In some ways, it seems silly to yearn for who you were before because there is no going back (and I wouldn’t want to). But sometimes I see glimpses of the old me, like when I make a joke, and finally, this little person who used to just be a ball of cells, then a bundle of chubbiness, and now a real, actual 2-year-old laughs like I’m the funniest person in the world. I recall—like a distant echo—that I used to fire off clever quips that made my coworkers howl, too.
The journey is in rediscovering those parts of you that are still there, and nurturing them as you do your little one. That’s why my resolution this year is to actually carve out time to be me again (and up my mom self-care game in the process). That means going on the girls’ trip, trying that new sushi place with my new mom friend sans kids, and visiting with my own mom on a Saturday afternoon just because.
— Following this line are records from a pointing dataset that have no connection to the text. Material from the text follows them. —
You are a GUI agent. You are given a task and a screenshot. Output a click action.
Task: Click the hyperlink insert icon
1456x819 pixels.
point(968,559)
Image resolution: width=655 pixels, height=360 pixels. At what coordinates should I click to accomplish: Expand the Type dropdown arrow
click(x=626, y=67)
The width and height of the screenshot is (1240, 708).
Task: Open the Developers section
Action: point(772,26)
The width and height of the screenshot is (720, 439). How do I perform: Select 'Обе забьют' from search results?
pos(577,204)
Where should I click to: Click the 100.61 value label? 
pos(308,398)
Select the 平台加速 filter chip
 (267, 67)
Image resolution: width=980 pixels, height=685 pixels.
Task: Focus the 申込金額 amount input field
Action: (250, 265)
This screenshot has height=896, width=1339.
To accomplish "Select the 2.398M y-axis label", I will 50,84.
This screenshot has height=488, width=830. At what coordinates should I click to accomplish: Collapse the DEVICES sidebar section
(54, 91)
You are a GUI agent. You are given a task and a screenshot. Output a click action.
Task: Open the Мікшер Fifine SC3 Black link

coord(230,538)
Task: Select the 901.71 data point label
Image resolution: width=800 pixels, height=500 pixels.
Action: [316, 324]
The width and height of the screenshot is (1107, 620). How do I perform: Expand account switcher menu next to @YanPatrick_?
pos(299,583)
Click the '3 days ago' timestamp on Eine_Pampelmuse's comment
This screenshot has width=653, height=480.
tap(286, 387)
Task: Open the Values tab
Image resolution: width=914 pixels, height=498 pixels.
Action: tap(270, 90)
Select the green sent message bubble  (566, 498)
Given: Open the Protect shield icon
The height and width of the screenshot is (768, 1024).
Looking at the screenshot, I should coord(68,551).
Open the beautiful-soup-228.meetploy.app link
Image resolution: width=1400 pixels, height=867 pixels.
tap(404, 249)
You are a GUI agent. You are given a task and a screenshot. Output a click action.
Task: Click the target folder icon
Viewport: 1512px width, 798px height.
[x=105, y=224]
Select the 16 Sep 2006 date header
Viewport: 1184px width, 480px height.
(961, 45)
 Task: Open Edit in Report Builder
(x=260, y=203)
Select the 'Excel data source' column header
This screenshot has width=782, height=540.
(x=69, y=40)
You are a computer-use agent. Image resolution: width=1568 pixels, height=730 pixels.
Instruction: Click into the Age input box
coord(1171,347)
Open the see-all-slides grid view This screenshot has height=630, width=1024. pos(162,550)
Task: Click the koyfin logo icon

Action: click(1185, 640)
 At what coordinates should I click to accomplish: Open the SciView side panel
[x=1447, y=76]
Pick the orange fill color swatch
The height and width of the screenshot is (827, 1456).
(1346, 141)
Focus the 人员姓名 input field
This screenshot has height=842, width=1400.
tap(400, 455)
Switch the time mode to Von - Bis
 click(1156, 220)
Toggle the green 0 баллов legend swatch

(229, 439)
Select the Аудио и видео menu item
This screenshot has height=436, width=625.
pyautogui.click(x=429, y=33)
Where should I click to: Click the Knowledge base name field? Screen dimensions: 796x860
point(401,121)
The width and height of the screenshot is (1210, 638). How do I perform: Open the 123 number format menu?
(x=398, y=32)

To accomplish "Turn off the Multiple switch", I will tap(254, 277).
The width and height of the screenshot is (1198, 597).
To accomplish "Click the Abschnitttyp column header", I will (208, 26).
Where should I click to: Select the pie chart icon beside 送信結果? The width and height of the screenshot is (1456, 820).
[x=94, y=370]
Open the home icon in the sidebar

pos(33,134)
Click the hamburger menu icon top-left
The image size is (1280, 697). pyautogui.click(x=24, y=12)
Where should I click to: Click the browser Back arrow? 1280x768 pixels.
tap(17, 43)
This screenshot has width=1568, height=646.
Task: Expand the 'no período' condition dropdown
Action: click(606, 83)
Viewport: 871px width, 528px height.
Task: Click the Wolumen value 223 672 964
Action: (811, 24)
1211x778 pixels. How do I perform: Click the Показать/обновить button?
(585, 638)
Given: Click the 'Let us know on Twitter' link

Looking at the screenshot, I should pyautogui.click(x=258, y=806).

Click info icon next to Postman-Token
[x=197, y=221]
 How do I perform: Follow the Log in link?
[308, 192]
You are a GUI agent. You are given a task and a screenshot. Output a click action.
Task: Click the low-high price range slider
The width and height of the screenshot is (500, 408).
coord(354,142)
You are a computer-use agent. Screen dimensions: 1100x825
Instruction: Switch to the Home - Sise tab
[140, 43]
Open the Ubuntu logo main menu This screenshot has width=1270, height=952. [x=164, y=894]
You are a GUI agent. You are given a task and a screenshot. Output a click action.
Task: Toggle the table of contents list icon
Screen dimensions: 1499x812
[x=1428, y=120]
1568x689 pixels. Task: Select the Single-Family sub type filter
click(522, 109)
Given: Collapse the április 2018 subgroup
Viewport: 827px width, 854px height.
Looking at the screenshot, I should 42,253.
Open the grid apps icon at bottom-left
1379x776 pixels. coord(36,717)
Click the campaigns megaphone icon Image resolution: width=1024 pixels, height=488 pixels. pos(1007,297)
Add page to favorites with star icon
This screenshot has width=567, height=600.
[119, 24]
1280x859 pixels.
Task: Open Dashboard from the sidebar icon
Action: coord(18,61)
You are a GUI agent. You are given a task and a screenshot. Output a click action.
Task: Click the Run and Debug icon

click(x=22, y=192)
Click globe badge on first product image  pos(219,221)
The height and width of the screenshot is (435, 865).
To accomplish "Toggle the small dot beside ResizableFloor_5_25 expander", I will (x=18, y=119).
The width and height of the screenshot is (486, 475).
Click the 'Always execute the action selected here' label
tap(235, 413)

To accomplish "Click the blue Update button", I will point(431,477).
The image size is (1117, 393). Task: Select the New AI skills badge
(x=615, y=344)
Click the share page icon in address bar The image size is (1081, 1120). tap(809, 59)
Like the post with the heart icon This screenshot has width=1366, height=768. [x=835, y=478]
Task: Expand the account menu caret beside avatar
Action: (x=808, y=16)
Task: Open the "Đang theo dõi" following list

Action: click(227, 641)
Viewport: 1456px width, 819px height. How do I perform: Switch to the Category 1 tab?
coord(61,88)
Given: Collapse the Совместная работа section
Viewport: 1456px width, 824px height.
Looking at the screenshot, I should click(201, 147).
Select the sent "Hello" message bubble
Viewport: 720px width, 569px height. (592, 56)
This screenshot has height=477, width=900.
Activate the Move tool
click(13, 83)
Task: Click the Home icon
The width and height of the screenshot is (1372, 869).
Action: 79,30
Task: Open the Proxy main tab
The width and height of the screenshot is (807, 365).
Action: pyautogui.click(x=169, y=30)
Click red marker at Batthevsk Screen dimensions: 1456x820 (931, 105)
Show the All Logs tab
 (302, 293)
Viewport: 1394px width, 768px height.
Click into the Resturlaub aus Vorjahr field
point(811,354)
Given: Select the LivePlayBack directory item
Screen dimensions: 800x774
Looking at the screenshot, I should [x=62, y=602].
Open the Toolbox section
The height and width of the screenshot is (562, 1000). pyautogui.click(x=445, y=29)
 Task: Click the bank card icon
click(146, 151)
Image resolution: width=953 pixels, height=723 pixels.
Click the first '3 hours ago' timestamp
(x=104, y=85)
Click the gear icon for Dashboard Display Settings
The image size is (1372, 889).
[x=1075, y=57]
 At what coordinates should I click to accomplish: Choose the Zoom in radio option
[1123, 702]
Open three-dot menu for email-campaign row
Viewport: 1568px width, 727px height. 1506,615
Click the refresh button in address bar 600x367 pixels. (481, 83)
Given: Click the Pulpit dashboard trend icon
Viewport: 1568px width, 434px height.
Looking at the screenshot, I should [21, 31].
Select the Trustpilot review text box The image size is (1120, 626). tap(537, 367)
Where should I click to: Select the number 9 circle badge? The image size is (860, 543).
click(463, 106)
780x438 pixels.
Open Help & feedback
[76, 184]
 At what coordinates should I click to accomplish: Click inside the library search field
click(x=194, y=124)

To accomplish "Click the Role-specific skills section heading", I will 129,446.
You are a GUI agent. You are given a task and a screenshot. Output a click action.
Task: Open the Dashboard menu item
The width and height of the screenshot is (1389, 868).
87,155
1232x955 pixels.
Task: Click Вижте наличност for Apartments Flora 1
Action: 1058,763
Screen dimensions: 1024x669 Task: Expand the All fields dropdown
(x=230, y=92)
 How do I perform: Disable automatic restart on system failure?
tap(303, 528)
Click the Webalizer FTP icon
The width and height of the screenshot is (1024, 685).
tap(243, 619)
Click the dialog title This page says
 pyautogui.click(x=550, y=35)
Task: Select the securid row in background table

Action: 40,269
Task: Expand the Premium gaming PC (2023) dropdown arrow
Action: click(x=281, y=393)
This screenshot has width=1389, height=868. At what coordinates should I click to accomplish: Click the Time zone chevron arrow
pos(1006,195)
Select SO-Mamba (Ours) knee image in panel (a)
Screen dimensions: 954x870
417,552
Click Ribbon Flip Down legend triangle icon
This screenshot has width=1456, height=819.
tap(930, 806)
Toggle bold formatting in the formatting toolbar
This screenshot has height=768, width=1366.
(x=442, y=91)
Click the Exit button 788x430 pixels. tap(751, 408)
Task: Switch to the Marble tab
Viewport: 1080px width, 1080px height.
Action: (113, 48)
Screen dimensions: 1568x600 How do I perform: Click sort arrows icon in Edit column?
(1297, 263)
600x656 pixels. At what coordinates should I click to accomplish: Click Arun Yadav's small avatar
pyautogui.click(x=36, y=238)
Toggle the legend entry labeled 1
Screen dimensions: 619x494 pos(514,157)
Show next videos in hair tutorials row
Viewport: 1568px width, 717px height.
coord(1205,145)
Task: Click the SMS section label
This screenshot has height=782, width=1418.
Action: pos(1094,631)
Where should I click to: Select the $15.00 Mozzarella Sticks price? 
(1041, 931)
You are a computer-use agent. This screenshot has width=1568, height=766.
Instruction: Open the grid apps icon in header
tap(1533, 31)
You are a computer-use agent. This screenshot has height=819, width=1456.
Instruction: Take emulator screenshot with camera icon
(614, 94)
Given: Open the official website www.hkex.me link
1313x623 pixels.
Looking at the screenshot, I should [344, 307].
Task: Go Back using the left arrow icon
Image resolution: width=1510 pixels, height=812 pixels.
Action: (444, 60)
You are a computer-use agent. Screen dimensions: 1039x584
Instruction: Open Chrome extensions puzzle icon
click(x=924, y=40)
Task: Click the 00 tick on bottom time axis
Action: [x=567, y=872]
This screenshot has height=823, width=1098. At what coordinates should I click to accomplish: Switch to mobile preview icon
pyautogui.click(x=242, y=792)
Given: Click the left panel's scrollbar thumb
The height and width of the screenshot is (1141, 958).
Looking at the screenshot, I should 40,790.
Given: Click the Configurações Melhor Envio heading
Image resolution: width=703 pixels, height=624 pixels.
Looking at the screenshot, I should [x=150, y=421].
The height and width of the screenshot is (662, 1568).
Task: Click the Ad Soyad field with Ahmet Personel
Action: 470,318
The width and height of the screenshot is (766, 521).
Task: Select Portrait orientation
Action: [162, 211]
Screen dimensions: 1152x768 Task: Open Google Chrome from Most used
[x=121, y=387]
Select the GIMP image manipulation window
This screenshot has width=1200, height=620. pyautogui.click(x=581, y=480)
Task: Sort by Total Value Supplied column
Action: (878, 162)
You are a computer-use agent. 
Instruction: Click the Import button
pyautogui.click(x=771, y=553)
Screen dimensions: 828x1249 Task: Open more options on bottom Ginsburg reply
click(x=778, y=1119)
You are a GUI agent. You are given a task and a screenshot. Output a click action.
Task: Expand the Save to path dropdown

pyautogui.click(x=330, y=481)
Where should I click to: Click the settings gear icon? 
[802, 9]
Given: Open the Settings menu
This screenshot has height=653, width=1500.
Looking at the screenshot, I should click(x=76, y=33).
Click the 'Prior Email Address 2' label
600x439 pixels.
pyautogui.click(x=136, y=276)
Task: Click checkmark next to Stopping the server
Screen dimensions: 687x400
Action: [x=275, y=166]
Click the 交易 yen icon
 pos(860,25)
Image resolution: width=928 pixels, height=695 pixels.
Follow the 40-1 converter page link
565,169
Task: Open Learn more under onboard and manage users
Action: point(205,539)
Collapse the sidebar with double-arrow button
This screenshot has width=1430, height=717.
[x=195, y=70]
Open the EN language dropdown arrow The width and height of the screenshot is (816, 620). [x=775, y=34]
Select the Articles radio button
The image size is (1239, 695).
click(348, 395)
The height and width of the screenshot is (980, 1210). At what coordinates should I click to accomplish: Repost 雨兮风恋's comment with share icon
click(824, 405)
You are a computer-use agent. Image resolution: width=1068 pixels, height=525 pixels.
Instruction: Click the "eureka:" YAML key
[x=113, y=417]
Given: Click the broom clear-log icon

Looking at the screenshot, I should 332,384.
It’s easy for me to get stuck in the daily rhythms of my life as a working parent. If I’m not actively churning through tasks all hours of the workday, I feel guilty because that means I’ll probably either be letting someone down or having to do the work later when I’m exhausted. Then if I’m not fully engaged with my kid in the few hours that we have together between daycare pickup and bedtime, I feel guilty for not giving him the attention he deserves. It can feel like a never-ending cycle of giving—giving of myself to people and things that I love and enjoy doing—but at the end of the day, I’m just so damn tired. Too tired to talk to my friends on the phone, definitely too tired to muster the energy to read a book, and barely the will to keep my eyes open to watch a show with my husband.
I’ll be honest, my motivation for self-improvement activities (like working out) was pretty low before having a kid. If I waited past noon or the temperature outside wasn’t exactly 68 degrees or my husband asked if I wanted to go grab lunch instead of going for a run? Yep, then it probably wasn’t happening. Now all I have to do is look at my bed, and I’ll choose to lie down instead of moving my body (see previous note about being tired). The thing is, I know I’ll feel better if I just do it. And I don’t just mean working out. Forcing myself out of the routine—to do things just for me—always makes me a more patient parent, a more loving partner, a more thoughtful daughter, a more engaged friend, and a better cook. (Well, maybe not that last one.)
I think of it like being in the ocean. Sometimes I feel like I’m swimming so hard against the waves trying to keep up with everything, but then I just let the waves take over, pushing me back to shore. And I remember again that the whole point isn’t to fight against the waves, it’s to let them hold me and help carry me along. I don’t have to do this all alone. My friends and family know every era of me (seriously, I’ve known some of my friends since kindergarten). So making time for them helps ground me into all I’ve been, who I am now, and who I hope to become.
I’m holding myself to it. I’ve already got my first trip planned with my longest-lasting friend group in a few short weeks. I know we’ll pee our pants laughing, stay up way too late talking, and reminisce about the people we were before the partners and babies and heartbreaks and big jobs. And there I’ll be, giving them a detailed breakdown of every single little adorable thing my son says and does—because the truth is, I’ll be missing him like hell.